Lugang | Taiwan
Two hundred years ago Lugang (often spelled ‘Lukang’) was Taiwan’s second-largest settlement. Every year, thousands of junks unloaded cloth and crockery in its harbour, then loaded up with rice and sugar for export to the Chinese mainland. The town’s merchants grew rich, endowed temples and founded schools.
After silting closed the port, Lugang found itself overtaken by newer towns such as Taichung. There’s been little impetus for modernisation, so much of old Lugang has survived, to the delight of tourists.
Academies, mansions and museums
Ding Mansion is typical of the homes in which the town’s upper-class families lived in the late 19th century. Along with tasteful antique furniture, one of the clan’s most precious assets is displayed – an inscribed board bearing just two Chinese characters. They signify that one of the Dings passed the highest-level civil-service examination in the Qing Empire (which ruled Taiwan between 1684 and 1895), an achievement which brought the family huge prestige.

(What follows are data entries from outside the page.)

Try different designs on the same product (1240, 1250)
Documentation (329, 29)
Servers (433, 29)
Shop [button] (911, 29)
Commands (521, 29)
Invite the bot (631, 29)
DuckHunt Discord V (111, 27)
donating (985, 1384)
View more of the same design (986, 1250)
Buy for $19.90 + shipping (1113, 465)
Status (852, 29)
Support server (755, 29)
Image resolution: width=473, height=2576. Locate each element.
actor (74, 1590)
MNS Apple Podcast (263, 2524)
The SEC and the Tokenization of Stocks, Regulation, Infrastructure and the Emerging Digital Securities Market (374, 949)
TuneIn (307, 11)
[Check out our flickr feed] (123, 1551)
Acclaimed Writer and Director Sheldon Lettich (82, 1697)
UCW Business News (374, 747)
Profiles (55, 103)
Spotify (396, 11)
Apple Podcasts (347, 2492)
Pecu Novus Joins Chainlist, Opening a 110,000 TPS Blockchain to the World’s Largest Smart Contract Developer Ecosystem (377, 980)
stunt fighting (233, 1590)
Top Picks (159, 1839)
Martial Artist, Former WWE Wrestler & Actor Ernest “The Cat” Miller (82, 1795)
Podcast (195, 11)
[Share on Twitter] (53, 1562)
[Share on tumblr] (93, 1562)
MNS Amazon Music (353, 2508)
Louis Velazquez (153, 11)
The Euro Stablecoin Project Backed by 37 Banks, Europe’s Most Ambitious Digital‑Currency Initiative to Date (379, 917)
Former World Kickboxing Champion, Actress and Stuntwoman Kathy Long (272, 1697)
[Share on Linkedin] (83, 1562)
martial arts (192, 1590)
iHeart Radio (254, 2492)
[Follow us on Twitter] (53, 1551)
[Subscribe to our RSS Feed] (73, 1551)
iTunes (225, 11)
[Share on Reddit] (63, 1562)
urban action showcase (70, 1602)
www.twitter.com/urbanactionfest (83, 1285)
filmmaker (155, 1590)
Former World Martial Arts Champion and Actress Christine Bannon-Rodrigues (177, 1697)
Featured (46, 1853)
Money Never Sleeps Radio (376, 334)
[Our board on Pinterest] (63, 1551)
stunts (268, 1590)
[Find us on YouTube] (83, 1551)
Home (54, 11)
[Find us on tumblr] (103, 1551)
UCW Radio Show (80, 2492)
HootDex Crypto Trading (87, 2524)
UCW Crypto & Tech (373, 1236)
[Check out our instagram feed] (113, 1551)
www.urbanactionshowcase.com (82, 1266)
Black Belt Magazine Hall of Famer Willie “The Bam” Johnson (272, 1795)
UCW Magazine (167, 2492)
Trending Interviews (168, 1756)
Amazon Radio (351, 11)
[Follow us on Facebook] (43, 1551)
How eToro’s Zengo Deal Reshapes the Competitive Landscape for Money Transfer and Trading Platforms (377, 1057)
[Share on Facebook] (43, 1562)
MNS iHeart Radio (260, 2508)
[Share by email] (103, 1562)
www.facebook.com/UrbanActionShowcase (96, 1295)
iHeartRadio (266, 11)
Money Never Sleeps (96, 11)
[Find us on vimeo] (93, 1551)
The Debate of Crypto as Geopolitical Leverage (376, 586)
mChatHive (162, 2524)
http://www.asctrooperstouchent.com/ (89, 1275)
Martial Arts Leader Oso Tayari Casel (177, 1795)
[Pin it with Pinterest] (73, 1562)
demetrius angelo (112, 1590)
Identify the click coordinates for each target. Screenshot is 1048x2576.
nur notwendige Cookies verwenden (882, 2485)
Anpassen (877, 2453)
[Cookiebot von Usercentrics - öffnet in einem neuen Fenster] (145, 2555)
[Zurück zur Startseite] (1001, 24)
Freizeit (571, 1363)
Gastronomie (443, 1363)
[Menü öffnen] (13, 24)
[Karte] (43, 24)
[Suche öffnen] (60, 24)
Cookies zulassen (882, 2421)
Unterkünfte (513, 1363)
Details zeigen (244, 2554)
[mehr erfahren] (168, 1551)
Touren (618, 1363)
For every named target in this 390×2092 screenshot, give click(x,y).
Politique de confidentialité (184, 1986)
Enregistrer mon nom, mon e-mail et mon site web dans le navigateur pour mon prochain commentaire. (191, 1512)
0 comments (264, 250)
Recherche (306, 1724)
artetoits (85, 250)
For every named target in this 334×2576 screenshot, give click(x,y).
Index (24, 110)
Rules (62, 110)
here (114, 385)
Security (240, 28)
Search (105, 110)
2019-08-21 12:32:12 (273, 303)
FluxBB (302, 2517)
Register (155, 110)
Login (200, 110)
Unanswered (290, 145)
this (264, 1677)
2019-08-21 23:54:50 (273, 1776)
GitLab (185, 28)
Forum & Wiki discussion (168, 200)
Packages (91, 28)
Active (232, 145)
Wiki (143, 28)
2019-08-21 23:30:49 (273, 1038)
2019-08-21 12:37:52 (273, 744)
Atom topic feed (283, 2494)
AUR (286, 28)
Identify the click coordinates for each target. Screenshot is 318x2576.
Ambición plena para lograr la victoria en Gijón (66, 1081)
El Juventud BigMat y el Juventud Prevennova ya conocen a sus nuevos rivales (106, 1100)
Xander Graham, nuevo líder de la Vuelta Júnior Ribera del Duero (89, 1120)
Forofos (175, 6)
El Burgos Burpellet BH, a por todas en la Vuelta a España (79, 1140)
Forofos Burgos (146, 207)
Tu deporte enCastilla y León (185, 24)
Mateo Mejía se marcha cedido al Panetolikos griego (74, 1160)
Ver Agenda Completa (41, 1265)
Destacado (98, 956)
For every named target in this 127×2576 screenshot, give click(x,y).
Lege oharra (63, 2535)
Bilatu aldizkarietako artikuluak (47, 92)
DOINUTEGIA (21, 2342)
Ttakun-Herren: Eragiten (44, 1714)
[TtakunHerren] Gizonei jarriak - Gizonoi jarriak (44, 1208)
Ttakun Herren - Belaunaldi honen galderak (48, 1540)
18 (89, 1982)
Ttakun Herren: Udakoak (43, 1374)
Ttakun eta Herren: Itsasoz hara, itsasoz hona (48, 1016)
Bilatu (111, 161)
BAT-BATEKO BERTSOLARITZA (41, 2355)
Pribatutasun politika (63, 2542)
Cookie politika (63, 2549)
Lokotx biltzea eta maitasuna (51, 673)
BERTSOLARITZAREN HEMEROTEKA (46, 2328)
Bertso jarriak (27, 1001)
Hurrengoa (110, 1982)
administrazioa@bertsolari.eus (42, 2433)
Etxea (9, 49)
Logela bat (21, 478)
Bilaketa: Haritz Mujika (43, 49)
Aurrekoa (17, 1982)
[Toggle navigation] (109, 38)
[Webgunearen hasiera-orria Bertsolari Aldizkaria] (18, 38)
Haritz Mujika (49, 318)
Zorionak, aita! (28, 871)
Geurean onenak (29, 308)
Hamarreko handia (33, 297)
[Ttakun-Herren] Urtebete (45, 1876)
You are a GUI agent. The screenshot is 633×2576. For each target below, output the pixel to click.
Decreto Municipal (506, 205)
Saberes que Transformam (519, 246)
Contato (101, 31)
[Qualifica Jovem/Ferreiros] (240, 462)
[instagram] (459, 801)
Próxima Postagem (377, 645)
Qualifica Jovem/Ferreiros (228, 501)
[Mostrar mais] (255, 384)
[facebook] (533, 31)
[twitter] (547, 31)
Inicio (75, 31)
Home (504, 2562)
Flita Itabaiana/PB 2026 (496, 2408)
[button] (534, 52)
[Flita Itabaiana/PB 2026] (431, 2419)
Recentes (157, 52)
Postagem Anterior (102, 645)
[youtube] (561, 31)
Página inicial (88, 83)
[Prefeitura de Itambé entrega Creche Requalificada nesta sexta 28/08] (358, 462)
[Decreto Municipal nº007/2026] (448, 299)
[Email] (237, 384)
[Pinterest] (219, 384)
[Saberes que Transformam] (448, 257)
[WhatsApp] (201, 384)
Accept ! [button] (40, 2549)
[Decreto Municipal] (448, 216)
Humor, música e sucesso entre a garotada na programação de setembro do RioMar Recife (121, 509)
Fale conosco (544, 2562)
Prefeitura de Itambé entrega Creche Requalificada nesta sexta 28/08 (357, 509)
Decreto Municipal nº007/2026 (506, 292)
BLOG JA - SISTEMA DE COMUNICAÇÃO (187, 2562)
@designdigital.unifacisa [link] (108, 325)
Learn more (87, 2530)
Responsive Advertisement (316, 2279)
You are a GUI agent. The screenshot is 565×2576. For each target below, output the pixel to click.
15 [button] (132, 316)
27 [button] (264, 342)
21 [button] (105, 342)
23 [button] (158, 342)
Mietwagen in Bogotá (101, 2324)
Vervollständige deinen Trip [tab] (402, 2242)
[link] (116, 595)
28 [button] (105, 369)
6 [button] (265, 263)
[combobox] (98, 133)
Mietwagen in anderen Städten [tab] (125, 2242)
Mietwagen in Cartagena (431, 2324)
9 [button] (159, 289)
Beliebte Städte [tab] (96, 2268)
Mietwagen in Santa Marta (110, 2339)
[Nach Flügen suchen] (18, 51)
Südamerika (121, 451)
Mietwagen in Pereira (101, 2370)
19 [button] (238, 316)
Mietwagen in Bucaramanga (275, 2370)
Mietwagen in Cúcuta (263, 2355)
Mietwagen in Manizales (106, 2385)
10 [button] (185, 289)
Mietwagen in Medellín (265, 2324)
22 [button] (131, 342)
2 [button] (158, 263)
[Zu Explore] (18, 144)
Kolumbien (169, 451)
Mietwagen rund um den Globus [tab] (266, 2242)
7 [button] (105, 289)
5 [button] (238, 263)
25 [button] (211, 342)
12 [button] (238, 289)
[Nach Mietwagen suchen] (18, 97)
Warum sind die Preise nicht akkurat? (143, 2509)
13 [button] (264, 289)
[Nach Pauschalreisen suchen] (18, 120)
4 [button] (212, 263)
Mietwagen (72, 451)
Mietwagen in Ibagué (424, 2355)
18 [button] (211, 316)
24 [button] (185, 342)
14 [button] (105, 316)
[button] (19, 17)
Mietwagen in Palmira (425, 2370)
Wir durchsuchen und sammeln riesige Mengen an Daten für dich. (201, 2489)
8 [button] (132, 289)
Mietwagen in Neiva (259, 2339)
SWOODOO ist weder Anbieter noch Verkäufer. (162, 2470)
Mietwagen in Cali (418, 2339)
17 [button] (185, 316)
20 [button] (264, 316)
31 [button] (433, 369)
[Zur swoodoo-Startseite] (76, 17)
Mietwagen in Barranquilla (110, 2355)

Lugang Folk Arts Museum is housed in another aristocratic residence, but one very different in architectural terms. Built during World War I by the Koo family – very important in Taiwan’s business circles even today – the museum exterior is French Baroque. Inside, you’ll find Koo heirlooms including traditional clothing and musical instruments.
Wandering through Lugang is always fun. The central part of the town has twisting alleyways overflowing with antiquity, plus workshops where prize-winning artisans paint lanterns, make delicate hand-held fans, and carve religious icons.
Lugang’s houses of worship are every bit as engrossing as those in Tainan, and are so close to each other they can be visited in a half-day walking tour.
Longshan Temple is the most famous, and for very good reasons. Not to be confused with a shrine of the same name in Taipei’s Wanhua, isn’t simply the oldest Buddhist house of worship in Taiwan. It’s widely considered one of the most sublime relics anywhere on the island. Sensitively restored after a major earthquake in 1999, this 99-door, five-entrance complex boasts a remarkable octagonal ceiling. Decorated so mischievous demons would think the temple is underwater (and thus safe from their fire-starting antics), it’s a superb piece of art converging on a dragon’s face. Amid the tourists you’ll see plenty of genuine worshipers, most noticeably black-robed women busily praying to Guanyin.
Lugang’s Tianhou Temple is as raucous as Longshan Temple is tranquil, and it may just be the oldest shrine on Taiwan’s main island. The object of veneration is Mazu, and one effigy of the sea goddess is said to have arrived here in the 1680s. If you prefer quieter places of worship, you’ll enjoy the Town God Temple. Local people occasionally ask the town god for help resolving cases of theft, as he has an impressive record when it comes to tracking down items stolen or lost.